[Collection entries]
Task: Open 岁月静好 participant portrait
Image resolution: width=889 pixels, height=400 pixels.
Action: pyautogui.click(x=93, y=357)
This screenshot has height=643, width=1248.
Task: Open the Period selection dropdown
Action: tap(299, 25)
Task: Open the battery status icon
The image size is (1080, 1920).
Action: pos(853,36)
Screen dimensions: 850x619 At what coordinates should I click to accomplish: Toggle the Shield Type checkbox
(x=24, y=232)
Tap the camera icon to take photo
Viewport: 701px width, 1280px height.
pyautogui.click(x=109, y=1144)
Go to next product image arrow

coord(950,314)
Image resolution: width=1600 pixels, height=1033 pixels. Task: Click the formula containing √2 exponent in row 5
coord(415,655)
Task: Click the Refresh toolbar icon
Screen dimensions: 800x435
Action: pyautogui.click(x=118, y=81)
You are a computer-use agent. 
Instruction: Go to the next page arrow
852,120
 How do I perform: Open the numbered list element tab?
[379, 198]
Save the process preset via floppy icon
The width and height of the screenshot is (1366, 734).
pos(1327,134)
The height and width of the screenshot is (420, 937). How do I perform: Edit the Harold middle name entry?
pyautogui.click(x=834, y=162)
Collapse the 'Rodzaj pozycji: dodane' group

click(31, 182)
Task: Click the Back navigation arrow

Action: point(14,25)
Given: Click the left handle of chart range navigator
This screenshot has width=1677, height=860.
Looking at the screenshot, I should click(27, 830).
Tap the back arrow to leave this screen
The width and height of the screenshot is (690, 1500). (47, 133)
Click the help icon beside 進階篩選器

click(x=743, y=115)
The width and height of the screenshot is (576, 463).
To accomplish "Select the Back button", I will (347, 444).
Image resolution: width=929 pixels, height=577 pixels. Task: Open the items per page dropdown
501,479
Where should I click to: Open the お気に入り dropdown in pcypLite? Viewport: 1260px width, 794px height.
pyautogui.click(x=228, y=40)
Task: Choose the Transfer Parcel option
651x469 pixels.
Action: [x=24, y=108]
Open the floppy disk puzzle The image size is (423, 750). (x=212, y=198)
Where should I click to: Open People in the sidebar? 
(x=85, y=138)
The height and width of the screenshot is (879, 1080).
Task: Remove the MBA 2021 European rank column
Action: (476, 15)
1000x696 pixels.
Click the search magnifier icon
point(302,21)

**Prompt:** Produce a verbatim copy of each record above.

**Response area:**
Task: Open 岁月静好 participant portrait
Image resolution: width=889 pixels, height=400 pixels.
Action: pyautogui.click(x=93, y=357)
This screenshot has height=643, width=1248.
Task: Open the Period selection dropdown
Action: tap(299, 25)
Task: Open the battery status icon
The image size is (1080, 1920).
Action: pos(853,36)
Screen dimensions: 850x619 At what coordinates should I click to accomplish: Toggle the Shield Type checkbox
(x=24, y=232)
Tap the camera icon to take photo
Viewport: 701px width, 1280px height.
pyautogui.click(x=109, y=1144)
Go to next product image arrow

coord(950,314)
Image resolution: width=1600 pixels, height=1033 pixels. Task: Click the formula containing √2 exponent in row 5
coord(415,655)
Task: Click the Refresh toolbar icon
Screen dimensions: 800x435
Action: pyautogui.click(x=118, y=81)
You are a computer-use agent. 
Instruction: Go to the next page arrow
852,120
 How do I perform: Open the numbered list element tab?
[379, 198]
Save the process preset via floppy icon
The width and height of the screenshot is (1366, 734).
pos(1327,134)
The height and width of the screenshot is (420, 937). How do I perform: Edit the Harold middle name entry?
pyautogui.click(x=834, y=162)
Collapse the 'Rodzaj pozycji: dodane' group

click(31, 182)
Task: Click the Back navigation arrow

Action: point(14,25)
Given: Click the left handle of chart range navigator
This screenshot has width=1677, height=860.
Looking at the screenshot, I should click(27, 830).
Tap the back arrow to leave this screen
The width and height of the screenshot is (690, 1500). (47, 133)
Click the help icon beside 進階篩選器

click(x=743, y=115)
The width and height of the screenshot is (576, 463).
To accomplish "Select the Back button", I will (347, 444).
Image resolution: width=929 pixels, height=577 pixels. Task: Open the items per page dropdown
501,479
Where should I click to: Open the お気に入り dropdown in pcypLite? Viewport: 1260px width, 794px height.
pyautogui.click(x=228, y=40)
Task: Choose the Transfer Parcel option
651x469 pixels.
Action: [x=24, y=108]
Open the floppy disk puzzle The image size is (423, 750). (x=212, y=198)
Where should I click to: Open People in the sidebar? 
(x=85, y=138)
The height and width of the screenshot is (879, 1080).
Task: Remove the MBA 2021 European rank column
Action: (476, 15)
1000x696 pixels.
Click the search magnifier icon
point(302,21)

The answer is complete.